Альфонс Карр, встретив писателя как-то на улице, стал неумеренно восторгаться только что появившейся его книгой.

— Ох, друг мой, — возразил Бальзак, — как я тебе завидую…

— Почему? — удивился Карр.

— Ты не автор этой книги и можешь говорить о ней всё, что думаешь. Я же, к сожалению, связан по рукам и по ногам. Хвалить — неловко, разбранить — никто не поверит. А молчание все примут за гордость.

Другой современник рассказал еще более удивительный случай.

Однажды, при разъезде со светского раута, он предложил Бальзаку место в своей карете. Бальзак, обычно путешествовавший пешком, согласился охотно. Прежде чем лошади тронулись с места, он вдруг наклонился к соседу и с обычной своей таинственностью прошептал ему на ухо:

— Только, дорогой мой, одно условие…

— Какое же?

— Пусть кучер отвезет нас сначала к вашему дому. Я не хочу вслух сообщать своего адреса.

Привыкнув к чудачествам приятеля, хозяин экипажа ничуть не удивился. А когда расставались, он дал распоряжение кучеру отвезти господина Бальзака, куда тот укажет.

Утром кучер рассказал, что, немало покружив по Парижу, он ссадил наконец странного седока на пустынной площади. Тот наотрез отказался от возможности подъехать ближе к дому, очевидно не желая и здесь открывать своего адреса.

Через несколько дней приятели вновь встретились в шумном обществе.

— Я должен принести вам свои извинения, — сказал Бальзак. — Вы могли подумать, что я и от вас скрываю свое местопребывание. Но я действительно не мог в ту минуту вслух назвать своей улицы или позволить вам сделать это.
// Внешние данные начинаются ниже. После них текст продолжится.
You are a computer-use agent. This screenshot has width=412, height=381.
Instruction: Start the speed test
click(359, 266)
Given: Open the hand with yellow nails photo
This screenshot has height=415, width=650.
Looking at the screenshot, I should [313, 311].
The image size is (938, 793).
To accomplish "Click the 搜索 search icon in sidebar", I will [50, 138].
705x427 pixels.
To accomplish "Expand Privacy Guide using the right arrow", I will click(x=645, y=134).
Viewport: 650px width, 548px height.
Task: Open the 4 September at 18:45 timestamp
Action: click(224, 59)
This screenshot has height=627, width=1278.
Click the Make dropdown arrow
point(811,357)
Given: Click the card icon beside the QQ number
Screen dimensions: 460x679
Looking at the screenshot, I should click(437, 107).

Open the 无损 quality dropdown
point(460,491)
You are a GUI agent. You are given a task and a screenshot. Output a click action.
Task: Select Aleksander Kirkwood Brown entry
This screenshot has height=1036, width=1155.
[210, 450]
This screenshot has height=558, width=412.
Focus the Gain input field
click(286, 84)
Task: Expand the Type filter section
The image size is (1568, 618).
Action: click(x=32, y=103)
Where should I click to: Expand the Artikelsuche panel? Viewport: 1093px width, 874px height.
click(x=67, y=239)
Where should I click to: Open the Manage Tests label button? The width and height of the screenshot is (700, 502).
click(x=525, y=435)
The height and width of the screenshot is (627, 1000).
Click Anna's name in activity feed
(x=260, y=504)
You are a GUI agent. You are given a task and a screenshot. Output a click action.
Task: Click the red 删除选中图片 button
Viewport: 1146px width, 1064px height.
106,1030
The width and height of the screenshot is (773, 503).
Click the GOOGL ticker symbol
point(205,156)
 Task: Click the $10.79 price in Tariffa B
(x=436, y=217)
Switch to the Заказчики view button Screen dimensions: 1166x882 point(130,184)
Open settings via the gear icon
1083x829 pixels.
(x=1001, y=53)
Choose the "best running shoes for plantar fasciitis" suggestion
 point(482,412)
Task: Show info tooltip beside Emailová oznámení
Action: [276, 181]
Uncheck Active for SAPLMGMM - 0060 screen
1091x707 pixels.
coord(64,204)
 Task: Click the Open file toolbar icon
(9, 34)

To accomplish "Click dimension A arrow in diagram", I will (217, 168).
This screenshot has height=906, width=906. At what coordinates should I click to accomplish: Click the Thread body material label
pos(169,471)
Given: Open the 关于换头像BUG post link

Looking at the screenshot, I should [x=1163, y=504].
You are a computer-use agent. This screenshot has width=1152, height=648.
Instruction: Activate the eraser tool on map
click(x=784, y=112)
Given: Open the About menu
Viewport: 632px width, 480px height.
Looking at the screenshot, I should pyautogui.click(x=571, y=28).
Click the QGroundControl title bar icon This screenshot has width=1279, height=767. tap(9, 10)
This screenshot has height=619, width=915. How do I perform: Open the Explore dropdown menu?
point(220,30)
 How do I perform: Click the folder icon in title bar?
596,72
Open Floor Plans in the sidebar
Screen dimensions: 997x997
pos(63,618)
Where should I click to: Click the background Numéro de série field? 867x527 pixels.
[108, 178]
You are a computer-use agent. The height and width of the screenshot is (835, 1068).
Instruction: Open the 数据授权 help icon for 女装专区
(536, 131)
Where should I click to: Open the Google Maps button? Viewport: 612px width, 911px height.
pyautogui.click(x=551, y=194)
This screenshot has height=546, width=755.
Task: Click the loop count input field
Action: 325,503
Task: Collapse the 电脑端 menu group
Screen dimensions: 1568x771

На лице собеседника изобразилось удивление.

— Потому, — продолжал Бальзак, — что нас могли услышать. Вы заметили этого подозрительного старика с яйцеобразным черепом у самой дверцы нашей кареты? Он так странно горбился под своим плащом.

— Позвольте, да ведь это наш общий приятель скульптор Н. Он тоже был в салоне графини С.

— Боже мой, — вздохнул с облегчением Бальзак. — А я был уверен, что это старый скряга Гобсек! И мне показалось, что я ему должен сумму, которой никогда не в состоянии заплатить!

Да, странный человек этот господин Бальзак! И Париж на каждом шагу был для него городом неразрешимых тайн и загадок. А всё, вероятно, потому, что он уже давно переступил границу выдумки и действительности и населил город призраками своего воображения.

«Доктор социальных наук», как называл его Энгельс, он не выдумывал своих героев, а находил их там, где они действительно были… или должны были быть.